Что, согласно фрагменту о китче, китч заимствует из «совершенно зрелой культурной традиции»? Перечислите всё, что там названо.

Фрагмент текста ::
____________________
Политика поэтики - Борис Гройс
Шрифт:
Интервал:
Закладка:
Разумеется, Гринберг был не первым, кто отреагировал на рост современной массовой культуры. Но эта массовая культура чаще всего понималась авангардными художниками и критиками просто как сумма пережитков прошлых культурных эпох, которые исчезнут под влиянием нового, авангардного искусства, призванного охватить все общество. Представители европейского авангарда считали исчезновение этих пережитков прошлого неизбежным, потому что законы художественного прогресса для них были теснейшим образом связаны с прогрессом технологическим и социальным. Гринберг, напротив, утверждает в своем тексте, что китч не просто пережиток предыдущих эпох, а исключительно современный феномен — такой же современный, как сам авангард. Для Гринберга китч — это отражение вкуса современных масс, которые предпочитают китч искусству прошлого. В то же время китч в большей мере, чем авангард, является продуктом новых технологий и нового социального порядка, потому что авангард продолжает анализировать шедевры прошлого, вместо того чтобы их просто использовать, как это делает китч, который заимствует из «совершенно зрелой культурной традиции <…> свой инструментарий, свои фокусы, стратегии, методы, темы и переводит их в систему, отбрасывая все остальное».
____________________
Исходные данные ::
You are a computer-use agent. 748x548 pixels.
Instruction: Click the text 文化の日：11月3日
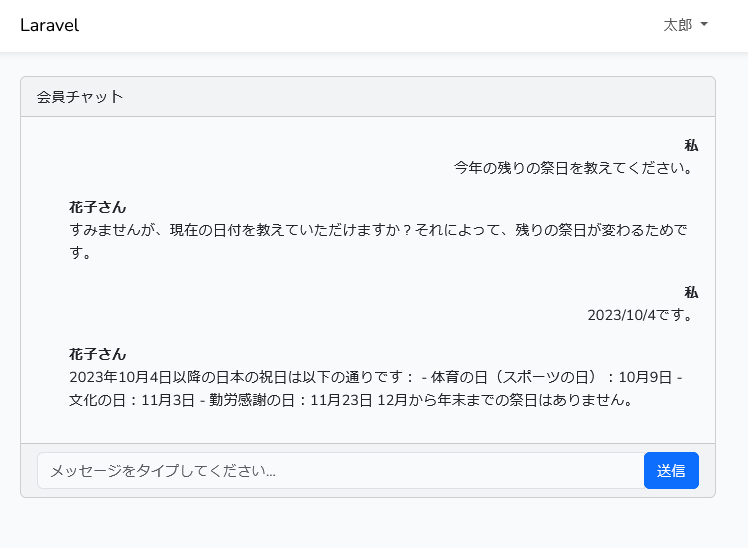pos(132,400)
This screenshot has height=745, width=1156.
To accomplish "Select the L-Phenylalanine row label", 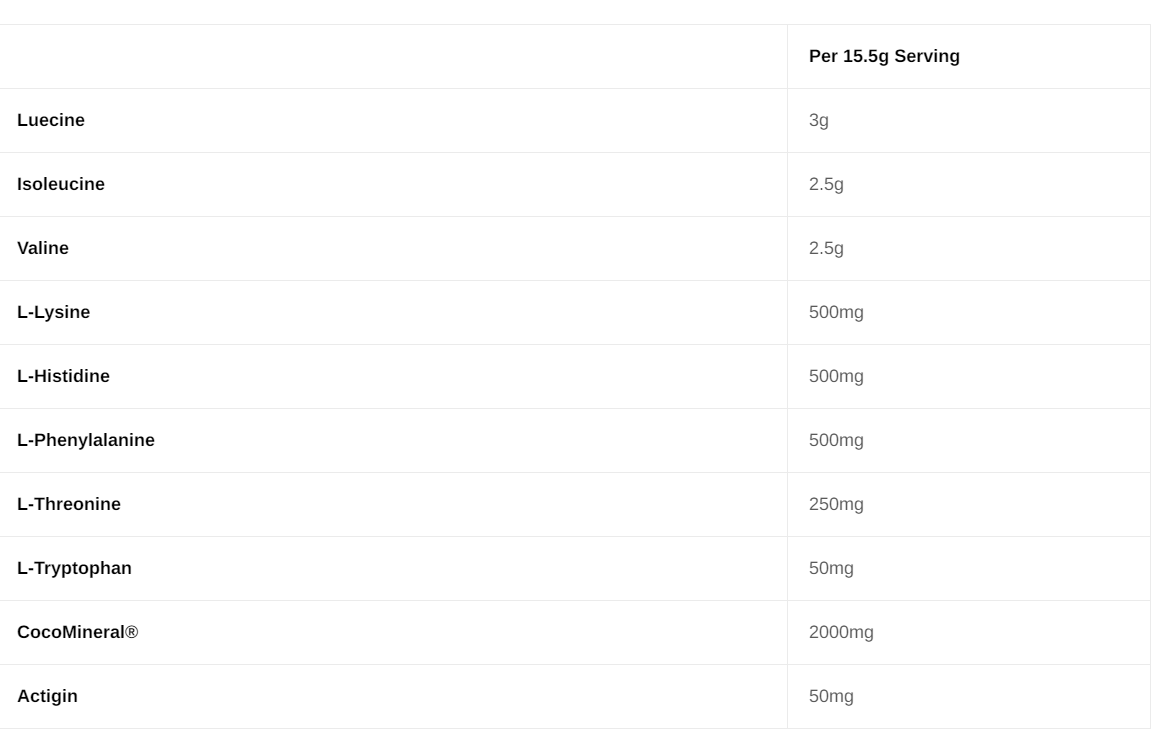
____________________
Ответ ::
Инструментарий, фокусы, стратегии, методы, темы.